Example 13. Implementing the locate method for all customers

  public Collection ejbHomeLocateAll() throws FinderException
{
    Context jndiCtx;
    BaseCustomerHome bHome;
    GoldCustomerHome gHome;
    PlatinumCustomerHome pHome;
    try {
      jndiCtx = new InitialContext();
      bHome = (BaseCustomerHome)ctx.getEJBLocalHome();
      gHome = (GoldCustomerHome)jndiCtx.lookup("GoldCustomerEJB");
      pHome = (PlatinumCustomerHome)jndiCtx.lookup("PlatinumCustomerEJB");
    } catch (NamingException e) {
      throw new FinderException("Cannot obtain JNDI initial context.");
    }
    //At this point, all base EJB classes must know their EJB subclasses...
    ArrayList l = new ArrayList();
    l.addAll(bHome.findAllBaseCustomers());
    l.addAll(gHome.findAllGoldCustomers());
    l.addAll(pHome.findAllPlatinumCustomers());
    return l;
  }

The logic here is as follows:

  • For a locate method returning a single object, find the object in the current bean using its finder. If no object was found, try in each subclass until it is found.
  • For a locate method returning multiple objects, create a list to accumulate the results. Find the objects in the current bean and add them to the list. Find the objects in each subclass and add them to the list.

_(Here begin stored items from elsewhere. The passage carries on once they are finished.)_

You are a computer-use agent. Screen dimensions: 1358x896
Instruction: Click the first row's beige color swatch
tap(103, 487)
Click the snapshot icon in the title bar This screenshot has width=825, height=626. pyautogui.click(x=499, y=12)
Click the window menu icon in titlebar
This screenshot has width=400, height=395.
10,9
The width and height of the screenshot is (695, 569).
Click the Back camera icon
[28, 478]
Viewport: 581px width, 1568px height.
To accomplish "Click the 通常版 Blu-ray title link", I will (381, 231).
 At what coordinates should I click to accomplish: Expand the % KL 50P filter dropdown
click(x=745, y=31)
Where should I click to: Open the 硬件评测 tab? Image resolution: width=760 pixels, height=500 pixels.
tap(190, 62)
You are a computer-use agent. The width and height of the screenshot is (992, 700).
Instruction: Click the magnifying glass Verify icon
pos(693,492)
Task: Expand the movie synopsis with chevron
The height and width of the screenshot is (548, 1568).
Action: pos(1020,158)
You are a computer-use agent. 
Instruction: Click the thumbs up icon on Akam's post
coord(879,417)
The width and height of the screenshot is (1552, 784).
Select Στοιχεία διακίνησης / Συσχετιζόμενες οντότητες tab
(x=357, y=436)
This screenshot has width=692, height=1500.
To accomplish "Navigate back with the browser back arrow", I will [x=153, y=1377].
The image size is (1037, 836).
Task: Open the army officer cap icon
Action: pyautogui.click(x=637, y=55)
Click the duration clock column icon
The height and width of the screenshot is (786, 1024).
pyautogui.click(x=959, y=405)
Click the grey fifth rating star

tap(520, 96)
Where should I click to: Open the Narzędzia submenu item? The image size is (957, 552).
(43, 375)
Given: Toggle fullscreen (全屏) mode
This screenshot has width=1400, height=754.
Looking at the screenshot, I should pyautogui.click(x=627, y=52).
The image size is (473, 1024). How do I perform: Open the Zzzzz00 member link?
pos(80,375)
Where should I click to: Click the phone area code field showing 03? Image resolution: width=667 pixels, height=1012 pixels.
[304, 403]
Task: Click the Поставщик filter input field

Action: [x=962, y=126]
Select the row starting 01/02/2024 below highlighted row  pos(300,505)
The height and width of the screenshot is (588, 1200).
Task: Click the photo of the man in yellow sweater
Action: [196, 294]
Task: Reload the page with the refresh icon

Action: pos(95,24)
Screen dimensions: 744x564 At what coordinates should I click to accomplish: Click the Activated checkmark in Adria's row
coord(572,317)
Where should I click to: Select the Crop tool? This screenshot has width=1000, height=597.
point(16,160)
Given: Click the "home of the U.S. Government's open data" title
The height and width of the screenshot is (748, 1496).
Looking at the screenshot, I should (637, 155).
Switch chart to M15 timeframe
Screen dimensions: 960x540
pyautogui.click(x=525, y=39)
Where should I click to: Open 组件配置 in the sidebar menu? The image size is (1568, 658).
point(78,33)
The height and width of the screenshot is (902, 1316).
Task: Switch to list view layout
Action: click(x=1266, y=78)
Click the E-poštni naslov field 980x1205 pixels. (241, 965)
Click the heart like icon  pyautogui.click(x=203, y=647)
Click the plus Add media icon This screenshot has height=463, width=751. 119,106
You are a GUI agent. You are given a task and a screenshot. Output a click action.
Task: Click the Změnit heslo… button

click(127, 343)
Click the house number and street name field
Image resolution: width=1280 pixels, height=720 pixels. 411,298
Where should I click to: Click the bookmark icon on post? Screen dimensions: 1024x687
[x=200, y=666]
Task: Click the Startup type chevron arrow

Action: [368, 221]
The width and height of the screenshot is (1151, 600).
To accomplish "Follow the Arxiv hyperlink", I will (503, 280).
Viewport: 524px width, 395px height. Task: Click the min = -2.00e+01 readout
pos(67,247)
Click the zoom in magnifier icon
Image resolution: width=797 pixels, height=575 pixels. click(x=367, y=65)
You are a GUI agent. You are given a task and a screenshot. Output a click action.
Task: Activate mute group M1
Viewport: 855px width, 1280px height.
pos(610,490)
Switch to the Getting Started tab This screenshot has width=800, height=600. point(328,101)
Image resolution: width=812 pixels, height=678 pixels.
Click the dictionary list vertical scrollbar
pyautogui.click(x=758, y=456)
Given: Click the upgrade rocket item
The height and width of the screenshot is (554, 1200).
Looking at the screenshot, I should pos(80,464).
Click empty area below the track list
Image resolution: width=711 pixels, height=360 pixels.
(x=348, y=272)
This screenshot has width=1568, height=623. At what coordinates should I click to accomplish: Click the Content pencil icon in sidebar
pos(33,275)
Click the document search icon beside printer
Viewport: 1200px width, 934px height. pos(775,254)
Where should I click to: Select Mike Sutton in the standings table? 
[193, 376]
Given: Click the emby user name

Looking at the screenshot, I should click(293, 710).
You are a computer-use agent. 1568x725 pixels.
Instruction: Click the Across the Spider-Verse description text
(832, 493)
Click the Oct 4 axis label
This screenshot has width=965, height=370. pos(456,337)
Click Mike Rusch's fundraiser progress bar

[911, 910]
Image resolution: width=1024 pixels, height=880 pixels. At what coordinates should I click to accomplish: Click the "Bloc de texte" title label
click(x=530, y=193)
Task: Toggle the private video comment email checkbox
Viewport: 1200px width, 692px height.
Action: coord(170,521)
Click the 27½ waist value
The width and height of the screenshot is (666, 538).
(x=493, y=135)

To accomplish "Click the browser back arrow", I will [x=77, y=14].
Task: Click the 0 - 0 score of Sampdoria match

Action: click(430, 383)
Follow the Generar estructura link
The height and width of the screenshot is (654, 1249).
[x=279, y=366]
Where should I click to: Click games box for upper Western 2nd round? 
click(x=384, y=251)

Note that, depending on your table mapping, the code for finders can be quite different. My next article will be dedicated to the various techniques for table mapping.

I know this code is ugly, but it is the only way I have found so far to emulate inheritance in finder methods. If you find a better solution, let me know.

But what about ejbSelect methods? The same principle exists with ejbSelect methods; they must be wrapped with other methods in the bean implementation. I decided to give them the prefix ejbLocate and call them ejbLocate methods. Note that they are not exposed through the home interfaces, just like regular ejbSelect methods.